Tätigkeitsverbot und Verdienstausfall

Wer auf­grund des Infektions­schutz­gesetzes einem Tätigkeits­verbot unterliegt beziehungs­weise in einem Kranken­haus oder einem anderen Ort abgesondert wurde und einen Verdienst­ausfall erleidet, ohne krank zu sein, erhält grundsätzlich eine Ent­schädigung. Die Entsch­ädigung be­misst sich nach dem Verdienst­ausfall.

 

Gesetzliches Tätigkeitsverbot 

Gemäß Infektions­schutzgesetz (IfSG) besteht ein gesetz­liches Tätigkeits­verbot, sobald Personen an bestimmten Infektions­krankheiten (zum Beispiel Salmonellose), infizierten Wunden oder Ähnlichem leiden oder Ausscheider sind, sie also die Krankheit ausscheiden und damit ein Infektions­risiko bieten, ohne Symptome zu haben. Das gilt für folgende Personengruppen:

  • Personen, die beim Her­stellen, Be­handeln oder In­verkehr­bringen von Lebens­mitteln mit diesen in Be­rührung kommen
  • Personen, die in Küchen von Gast­stätten und Ein­richtungen der Gemeinschafts­verpflegung tätig sind
  • Personen, die in Gemeinschafts­einrichtungen für Kinder und Jugend­liche beschäftigt sind

Darüber hinaus sind die Gesundheits­ämter berechtigt, Krankheits­verdächtigen, Ansteckungs­verdächtigen und Aus­scheidern bestimmte berufliche Tätig­keiten zu unter­sagen, soweit dies notwendig ist, um die Aus­breitung von Infektions­krankheiten zu verhindern.

Die Gesundheits­ämter haben auch das Recht, die oben genannten Personen in einem Kranken­haus oder an einem anderen Ort abzusondern (zum Beispiel in häus­licher Quarantäne).

 

Entschädigung bei Tätigkeits­verbot oder Verdienst­ausfall

Bei Arbeit­nehmerinnen und Arbeit­nehmern hat der Arbeit­geber für längstens sechs Wochen, soweit tarif­vertraglich nicht anders geregelt, die Ent­schädigung aus­zuzahlen. Die aus­gezahlten Beträge werden dem Arbeit­geber auf Antrag vom Träger der Sozialen Ent­schädigung (Versorgungs­verwaltungen) erstattet.

Selbst­ständig Erwerbs­tätige stellen den Antrag auf Ent­schädigung direkt bei der zu­ständigen Versorgungs­verwaltung.
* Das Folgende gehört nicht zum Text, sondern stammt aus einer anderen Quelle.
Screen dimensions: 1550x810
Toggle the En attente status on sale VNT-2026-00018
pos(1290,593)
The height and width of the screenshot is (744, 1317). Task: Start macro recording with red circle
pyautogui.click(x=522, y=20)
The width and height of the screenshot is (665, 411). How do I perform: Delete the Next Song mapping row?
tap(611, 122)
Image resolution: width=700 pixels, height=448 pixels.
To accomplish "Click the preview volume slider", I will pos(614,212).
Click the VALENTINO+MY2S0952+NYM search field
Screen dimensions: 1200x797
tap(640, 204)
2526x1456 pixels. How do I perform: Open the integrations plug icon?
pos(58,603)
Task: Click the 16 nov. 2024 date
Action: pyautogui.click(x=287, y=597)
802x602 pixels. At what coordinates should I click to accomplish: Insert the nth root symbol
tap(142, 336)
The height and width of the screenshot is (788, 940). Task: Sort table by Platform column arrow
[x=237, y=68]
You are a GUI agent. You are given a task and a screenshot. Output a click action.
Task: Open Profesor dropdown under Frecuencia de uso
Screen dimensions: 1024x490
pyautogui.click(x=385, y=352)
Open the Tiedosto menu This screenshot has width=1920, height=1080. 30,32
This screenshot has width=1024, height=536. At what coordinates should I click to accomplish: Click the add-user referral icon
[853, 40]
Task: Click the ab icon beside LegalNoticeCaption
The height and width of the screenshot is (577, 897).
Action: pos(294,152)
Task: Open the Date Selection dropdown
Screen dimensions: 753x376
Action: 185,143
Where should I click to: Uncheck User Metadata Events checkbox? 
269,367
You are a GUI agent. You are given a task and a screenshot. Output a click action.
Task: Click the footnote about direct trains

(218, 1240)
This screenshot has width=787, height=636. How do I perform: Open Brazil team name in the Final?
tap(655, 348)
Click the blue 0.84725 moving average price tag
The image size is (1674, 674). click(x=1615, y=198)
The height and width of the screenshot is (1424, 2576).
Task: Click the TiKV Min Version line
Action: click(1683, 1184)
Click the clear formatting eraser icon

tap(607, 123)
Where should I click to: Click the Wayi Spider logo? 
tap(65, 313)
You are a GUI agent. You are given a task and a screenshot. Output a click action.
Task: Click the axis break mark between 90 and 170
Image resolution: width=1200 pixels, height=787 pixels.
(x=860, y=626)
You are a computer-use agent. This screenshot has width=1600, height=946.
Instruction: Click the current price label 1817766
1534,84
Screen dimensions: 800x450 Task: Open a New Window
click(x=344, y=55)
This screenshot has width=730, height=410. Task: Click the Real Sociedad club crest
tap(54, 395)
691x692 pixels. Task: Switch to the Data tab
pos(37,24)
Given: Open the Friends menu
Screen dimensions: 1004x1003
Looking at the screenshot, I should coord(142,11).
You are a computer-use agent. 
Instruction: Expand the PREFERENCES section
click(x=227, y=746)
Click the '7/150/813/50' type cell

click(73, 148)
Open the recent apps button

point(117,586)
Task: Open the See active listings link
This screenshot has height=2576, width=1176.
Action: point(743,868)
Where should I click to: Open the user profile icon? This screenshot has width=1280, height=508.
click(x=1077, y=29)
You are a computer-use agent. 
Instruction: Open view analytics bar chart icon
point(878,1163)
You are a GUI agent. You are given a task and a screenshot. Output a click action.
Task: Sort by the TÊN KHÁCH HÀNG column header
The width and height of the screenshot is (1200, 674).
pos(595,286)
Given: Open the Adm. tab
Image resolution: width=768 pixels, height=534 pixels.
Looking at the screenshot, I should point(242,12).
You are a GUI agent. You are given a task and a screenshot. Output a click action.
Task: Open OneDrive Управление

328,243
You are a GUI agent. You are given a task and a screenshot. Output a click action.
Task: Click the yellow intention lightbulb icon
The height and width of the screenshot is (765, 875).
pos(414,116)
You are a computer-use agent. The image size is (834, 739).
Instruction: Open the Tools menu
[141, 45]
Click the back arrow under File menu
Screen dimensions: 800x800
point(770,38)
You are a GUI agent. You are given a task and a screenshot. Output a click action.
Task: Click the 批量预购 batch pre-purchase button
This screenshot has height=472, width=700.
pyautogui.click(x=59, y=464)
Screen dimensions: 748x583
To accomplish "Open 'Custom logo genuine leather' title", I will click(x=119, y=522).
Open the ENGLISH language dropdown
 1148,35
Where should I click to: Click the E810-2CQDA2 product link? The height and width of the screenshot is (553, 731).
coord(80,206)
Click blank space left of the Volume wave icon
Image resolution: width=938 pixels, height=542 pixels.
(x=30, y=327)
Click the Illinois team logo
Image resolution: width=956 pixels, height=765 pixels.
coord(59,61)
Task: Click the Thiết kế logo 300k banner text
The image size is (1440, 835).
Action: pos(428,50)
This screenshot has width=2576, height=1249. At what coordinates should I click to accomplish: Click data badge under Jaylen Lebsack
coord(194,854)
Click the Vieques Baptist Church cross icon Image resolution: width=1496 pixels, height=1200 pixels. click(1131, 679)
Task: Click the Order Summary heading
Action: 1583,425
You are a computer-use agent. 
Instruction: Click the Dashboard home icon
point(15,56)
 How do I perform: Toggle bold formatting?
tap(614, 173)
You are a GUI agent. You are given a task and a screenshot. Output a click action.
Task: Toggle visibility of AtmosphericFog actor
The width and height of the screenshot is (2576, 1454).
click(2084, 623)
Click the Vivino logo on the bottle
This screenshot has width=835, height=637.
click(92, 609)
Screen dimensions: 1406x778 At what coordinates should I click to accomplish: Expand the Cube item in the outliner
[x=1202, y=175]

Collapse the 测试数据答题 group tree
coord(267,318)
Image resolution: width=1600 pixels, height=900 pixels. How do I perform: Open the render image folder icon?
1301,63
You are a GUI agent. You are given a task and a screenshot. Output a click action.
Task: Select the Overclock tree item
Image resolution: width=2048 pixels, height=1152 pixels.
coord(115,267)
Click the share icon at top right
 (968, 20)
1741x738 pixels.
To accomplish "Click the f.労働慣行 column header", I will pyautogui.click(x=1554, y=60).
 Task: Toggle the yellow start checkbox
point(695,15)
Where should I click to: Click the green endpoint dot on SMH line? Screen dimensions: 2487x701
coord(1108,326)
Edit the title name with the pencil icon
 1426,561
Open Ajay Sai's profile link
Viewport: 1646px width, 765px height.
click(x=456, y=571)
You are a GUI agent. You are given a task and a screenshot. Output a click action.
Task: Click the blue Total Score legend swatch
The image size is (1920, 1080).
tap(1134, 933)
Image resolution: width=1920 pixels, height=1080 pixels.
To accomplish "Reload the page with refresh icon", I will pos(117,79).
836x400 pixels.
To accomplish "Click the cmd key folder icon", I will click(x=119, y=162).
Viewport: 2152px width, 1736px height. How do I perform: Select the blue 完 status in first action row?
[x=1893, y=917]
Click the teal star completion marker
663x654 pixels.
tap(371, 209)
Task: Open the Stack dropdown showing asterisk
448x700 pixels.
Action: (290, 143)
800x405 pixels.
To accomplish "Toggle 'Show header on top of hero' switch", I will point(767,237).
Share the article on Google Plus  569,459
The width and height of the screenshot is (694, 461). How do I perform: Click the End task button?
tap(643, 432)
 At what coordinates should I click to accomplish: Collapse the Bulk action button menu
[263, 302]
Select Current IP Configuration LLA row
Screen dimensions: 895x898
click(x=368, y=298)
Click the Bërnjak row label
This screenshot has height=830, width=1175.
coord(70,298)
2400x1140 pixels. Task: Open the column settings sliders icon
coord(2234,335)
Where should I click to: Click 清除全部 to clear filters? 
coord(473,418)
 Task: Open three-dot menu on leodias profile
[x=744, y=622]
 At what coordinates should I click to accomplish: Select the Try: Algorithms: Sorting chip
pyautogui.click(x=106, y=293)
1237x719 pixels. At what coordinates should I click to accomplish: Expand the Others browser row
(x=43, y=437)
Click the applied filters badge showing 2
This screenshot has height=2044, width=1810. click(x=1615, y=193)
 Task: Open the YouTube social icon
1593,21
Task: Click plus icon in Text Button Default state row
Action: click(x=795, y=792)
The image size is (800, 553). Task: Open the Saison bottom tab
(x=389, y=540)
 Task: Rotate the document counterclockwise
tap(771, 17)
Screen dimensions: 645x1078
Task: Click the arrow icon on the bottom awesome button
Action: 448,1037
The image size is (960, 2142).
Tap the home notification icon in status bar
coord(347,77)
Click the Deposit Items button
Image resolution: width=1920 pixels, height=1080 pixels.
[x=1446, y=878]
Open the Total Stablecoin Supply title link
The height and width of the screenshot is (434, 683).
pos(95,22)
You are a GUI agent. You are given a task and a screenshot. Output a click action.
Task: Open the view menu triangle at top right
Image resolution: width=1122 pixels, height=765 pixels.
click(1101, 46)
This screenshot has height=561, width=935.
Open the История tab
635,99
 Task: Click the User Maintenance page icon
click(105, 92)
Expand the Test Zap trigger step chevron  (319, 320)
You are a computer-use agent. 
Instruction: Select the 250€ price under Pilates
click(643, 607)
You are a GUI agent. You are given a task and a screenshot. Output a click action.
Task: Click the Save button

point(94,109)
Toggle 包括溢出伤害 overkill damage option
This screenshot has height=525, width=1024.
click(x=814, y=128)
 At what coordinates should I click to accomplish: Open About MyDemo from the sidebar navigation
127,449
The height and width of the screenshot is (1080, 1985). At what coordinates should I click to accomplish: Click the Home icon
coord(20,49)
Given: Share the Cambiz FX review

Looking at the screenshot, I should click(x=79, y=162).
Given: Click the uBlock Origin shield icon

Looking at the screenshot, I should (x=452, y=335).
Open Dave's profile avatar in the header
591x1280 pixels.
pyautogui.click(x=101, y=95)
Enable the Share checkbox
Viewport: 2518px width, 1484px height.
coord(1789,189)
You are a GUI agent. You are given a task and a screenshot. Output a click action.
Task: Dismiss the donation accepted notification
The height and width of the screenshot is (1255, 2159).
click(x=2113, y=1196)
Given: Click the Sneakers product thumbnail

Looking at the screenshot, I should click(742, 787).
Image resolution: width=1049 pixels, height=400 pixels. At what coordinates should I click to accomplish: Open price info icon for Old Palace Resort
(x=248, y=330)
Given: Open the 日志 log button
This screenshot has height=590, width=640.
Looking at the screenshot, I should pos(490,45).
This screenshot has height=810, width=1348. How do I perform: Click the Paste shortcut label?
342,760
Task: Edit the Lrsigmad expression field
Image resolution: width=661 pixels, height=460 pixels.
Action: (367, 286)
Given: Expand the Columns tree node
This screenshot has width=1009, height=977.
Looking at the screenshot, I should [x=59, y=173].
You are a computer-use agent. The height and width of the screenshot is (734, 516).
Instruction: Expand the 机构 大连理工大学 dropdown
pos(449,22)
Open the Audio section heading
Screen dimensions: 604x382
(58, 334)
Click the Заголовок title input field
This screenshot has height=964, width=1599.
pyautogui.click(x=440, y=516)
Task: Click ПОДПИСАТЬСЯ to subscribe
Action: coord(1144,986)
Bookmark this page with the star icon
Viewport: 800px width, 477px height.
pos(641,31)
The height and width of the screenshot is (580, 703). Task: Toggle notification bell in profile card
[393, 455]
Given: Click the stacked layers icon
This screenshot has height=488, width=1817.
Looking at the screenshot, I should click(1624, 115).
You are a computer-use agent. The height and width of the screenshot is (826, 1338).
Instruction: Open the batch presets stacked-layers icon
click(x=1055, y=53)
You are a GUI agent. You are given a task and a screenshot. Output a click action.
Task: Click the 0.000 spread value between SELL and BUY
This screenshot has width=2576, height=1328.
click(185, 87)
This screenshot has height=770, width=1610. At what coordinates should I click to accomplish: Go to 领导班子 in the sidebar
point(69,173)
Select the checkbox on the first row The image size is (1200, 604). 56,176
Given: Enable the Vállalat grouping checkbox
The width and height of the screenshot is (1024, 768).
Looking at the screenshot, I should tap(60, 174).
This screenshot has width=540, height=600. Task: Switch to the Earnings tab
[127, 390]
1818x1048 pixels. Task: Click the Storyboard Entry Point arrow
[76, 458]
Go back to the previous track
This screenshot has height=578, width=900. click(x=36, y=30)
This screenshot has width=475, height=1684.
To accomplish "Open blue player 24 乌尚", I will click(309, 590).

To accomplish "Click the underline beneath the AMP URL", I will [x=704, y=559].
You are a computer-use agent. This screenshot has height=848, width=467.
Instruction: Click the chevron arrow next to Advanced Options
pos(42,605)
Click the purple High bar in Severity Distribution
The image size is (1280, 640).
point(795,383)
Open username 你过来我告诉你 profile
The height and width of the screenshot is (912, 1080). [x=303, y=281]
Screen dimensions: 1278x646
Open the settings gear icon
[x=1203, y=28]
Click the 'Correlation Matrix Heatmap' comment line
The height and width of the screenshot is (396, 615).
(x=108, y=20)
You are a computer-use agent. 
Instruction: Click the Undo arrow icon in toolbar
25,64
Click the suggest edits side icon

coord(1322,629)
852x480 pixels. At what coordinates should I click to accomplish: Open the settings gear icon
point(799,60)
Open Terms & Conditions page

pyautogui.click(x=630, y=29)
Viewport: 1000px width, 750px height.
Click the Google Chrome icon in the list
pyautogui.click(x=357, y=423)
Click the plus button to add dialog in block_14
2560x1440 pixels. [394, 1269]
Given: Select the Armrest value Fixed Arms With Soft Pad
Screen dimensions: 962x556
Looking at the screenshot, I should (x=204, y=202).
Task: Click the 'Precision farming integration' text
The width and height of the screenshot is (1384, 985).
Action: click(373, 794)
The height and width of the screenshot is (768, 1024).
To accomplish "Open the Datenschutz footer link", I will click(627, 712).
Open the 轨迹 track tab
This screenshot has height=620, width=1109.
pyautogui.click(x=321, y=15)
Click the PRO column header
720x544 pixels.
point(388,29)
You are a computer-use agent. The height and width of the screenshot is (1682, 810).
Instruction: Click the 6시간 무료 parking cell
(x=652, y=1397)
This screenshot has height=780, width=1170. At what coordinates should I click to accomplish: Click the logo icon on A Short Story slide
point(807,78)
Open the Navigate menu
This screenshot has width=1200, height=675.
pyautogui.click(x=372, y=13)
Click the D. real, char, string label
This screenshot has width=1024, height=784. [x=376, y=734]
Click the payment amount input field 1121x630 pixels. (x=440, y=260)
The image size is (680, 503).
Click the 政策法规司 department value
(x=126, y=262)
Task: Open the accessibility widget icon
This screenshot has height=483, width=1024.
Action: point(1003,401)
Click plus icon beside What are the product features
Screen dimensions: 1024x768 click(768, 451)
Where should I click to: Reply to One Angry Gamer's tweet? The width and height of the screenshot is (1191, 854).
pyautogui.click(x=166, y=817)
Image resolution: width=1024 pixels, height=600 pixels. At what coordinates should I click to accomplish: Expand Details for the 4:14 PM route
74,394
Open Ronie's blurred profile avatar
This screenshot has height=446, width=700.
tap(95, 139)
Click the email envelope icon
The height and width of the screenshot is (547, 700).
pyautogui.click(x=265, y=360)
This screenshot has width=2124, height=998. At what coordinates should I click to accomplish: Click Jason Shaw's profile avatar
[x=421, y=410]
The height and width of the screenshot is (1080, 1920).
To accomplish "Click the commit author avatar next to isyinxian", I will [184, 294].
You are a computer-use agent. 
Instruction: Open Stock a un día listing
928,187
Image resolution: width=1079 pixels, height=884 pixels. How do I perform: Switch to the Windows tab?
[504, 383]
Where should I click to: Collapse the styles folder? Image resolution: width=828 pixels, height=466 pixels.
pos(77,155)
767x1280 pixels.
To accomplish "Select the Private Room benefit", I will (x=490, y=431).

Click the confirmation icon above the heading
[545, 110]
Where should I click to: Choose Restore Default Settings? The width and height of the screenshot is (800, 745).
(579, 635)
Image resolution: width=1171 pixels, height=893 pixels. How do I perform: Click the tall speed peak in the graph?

Personen, die zeitgleich arbeits­unfähig erkrankt sind, erhalten keine Ent­schädigung nach dem Infektions­schutzgesetz. Sie haben stattdessen den üblichen An­spruch auf Lohn­fortzahlung im Krank­heitsfall beziehungs­weise auf das Kranken­geld ihrer Kranken­kasse.

Keinen Anspruch auf Entschädigungs­zahlungen haben:

  • Eltern ohne Tätigkeits­verbot, deren Kinder wegen eines Besuchs­verbotes gemäß IfSG keine Betreuungs­einrichtung besuchen durften
  • Aus­zubildende, die aus einem in ihrer Person liegenden Grund unverschuldet verhindert sind, ihre Pflichten aus dem Berufs­ausbildungs­verhältnis zu erfüllen (gemäß § 19 Absatz 1 Ziffer 2 Buchstabe b BBiG)
  • Erwerbs­tätige, wenn bei fehlender Tarif­regelung das Tätigkeits­verbot für eine relativ unerhebliche Zeit besteht (nach § 616 BGB).

 

Zahlung der Ent­schädigung

In den ersten sechs Wochen wird eine Ent­schädigung in Höhe des Verdienst­ausfalls er­stattet. Ab der siebten Woche wird die Ent­schädigung auf An­trag des Be­troffenen bei der zu­ständigen Versorgungs­verwaltung an diesen direkt gezahlt. Die Ent­schädigung erfolgt in Höhe des Kranken­geldes der gesetz­lichen Kranken­kasse.

 

Antragsfrist 

Der An­trag auf Ent­schädigung muss schriftlich inner­halb von drei Monaten nach Ein­stellung des Tätigkeits­verbots oder Ende der Ab­sonderung beim Träger der Sozialen Ent­schädigung (Versorgungs­verwaltungen) gestellt werden.